Dün yine başka bir proje vesilesiyle Çekmeköy’e misafir oldum. Açık Fikir Platformu adı verilen proje kapsamında 40 lise öğrencisine değişik branşlarda eğitimler veriliyor. Normal bir okul eğitiminden farklı olduğu için gençler tarafından da sevilen bir proje olmuş.

Biz de sinema dersinde bir araya gelmiş olduk. İlk dersimizde Dennis Gansel’in ilk uzun metraj filmi olan Almanya yapımı Die Welle –Dalga (2008) (Türkçeye Tehlikeli Oyun diye çevirmişler) filmini izledik.

Filmde başrolleri Jürgen Vogel, Max Riemelt, Jennifer Ulrich, Jacob Matschenz ve Frederick Lau paylaşıyor.

Üçüncü Hare adlı yaşanmış bir sosyal deneyi anlatan film Die Welle adlı kitaptan uyarlanmış.
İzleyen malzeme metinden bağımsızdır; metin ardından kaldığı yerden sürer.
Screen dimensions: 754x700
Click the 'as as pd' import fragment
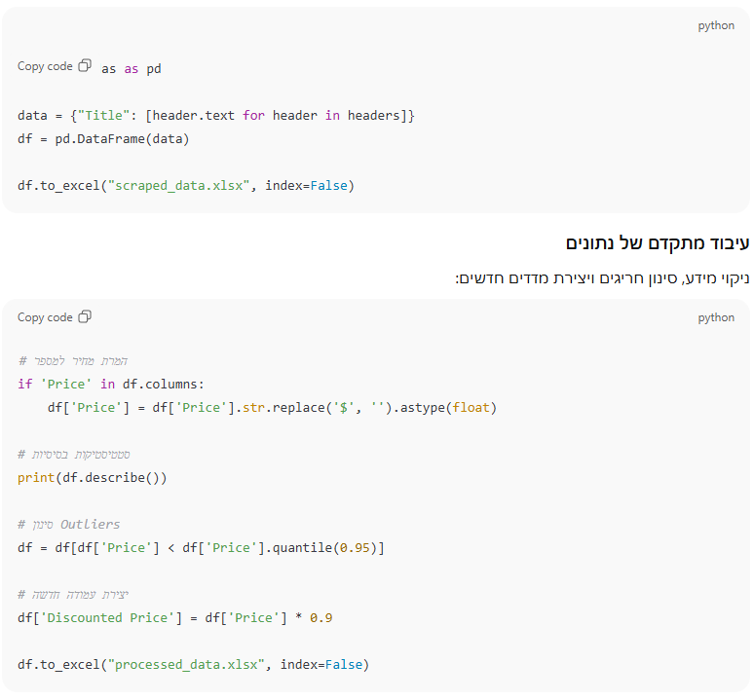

Yönetmen bu filmi ile İstanbul Uluslararası Film Festivali’nde ‘jüri özel ödülü’ almıştı.

Günümüz Almanya’sında geçen filmde lise öğretmeni Rainer, totaliter bir devletin nasıl işlediğini anlatmak için öğrencilerine bir deney hazırlar. Birkaç gün içinde deney, Dalga adlı gerçek bir harekete dönüşür. Önce logo tasarlanır, ardından üniformalar ve myspace’te bir sayfa… Arkasından da dışlanma ve tehditler gelir… Fikir ayrılıkları şiddete dönüşmeye başlayınca öğretmen deneyi bitirmek ister, ama iş işten geçmiştir.

Dalga derdini oldukça başarılı şekilde anlatan, eğitimi sisteminin ne anlama geldiğini çok çok iyi şekilde izleyicisine aktaran bir film. Özellikle ergenlik dönemindeki gençlerin nasıl kolay şekilde yönlendirilebildiklerini sosyal bir deney üzerinden anlatması filmi güzelleştiren bir unsur.
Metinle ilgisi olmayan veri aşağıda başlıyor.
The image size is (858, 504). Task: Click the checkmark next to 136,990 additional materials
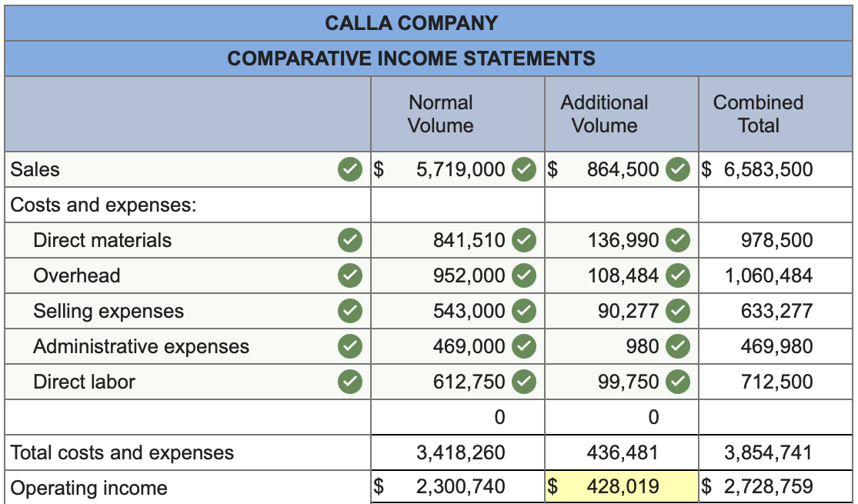point(676,240)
Filmi izlerken her sabah sıraya dizildiğimiz, ellerimizi önümüzdeki arkadaşımızın omuzuna uzatarak ‘hizaya girmek’ zorunda bırakıldığımız ve “Ülküm, yükselmek, ileri gitmektir” diye diye gerilediğimiz günler geldi aklıma. Yahu bir Allah’ın kulunun aklına “Ayinesi iştir kişinin lafa bakılmaz!” atasözümüz gelmemiş mi? Hadi bu gelmedi, “Lafla peynir gemisi yürümez!” gelseymiş.

Şükür Allah’a ki o günler geride kaldı. Şimdi icraat yapıp onun üzerinden tartıştığımız günlere geldik en azından.

Hasılı kelam 40 kişiyle başladığımız filmi (gururla söylüyorum) 10 kişiyle bitirdik. Filmi altyazılı izlediğimizi düşünürsek bu rakamın iyi olduğunu söylemeliyim. Kalan bu kardeşlerimizle de güzel bir ekip olduk bile. Nasipse artık iki haftada bir film okumaları yapacağız. Belki içlerinden birisi başarılı bir yönetmen, birisi senarist, birisi de sinema yazarı olur. Henüz lise 1. ve 2. sınıf öğrencileri olduklarını düşünürsek bu imkansız değil.

7-8 yılını belediyelerde kültür-sanat işlerinde görev alarak geçirmiş birisi olarak belediyelerden çok fazla ümitvâr olmasam da bu gibi etkinlikler bir nebze sızımızı dizginlemeyi başarıyor. Çekmeköy Belediyesi’ne de diğer derslerin arasında ‘sinema’yı unutmadığı için ayrıca teşekkür edelim.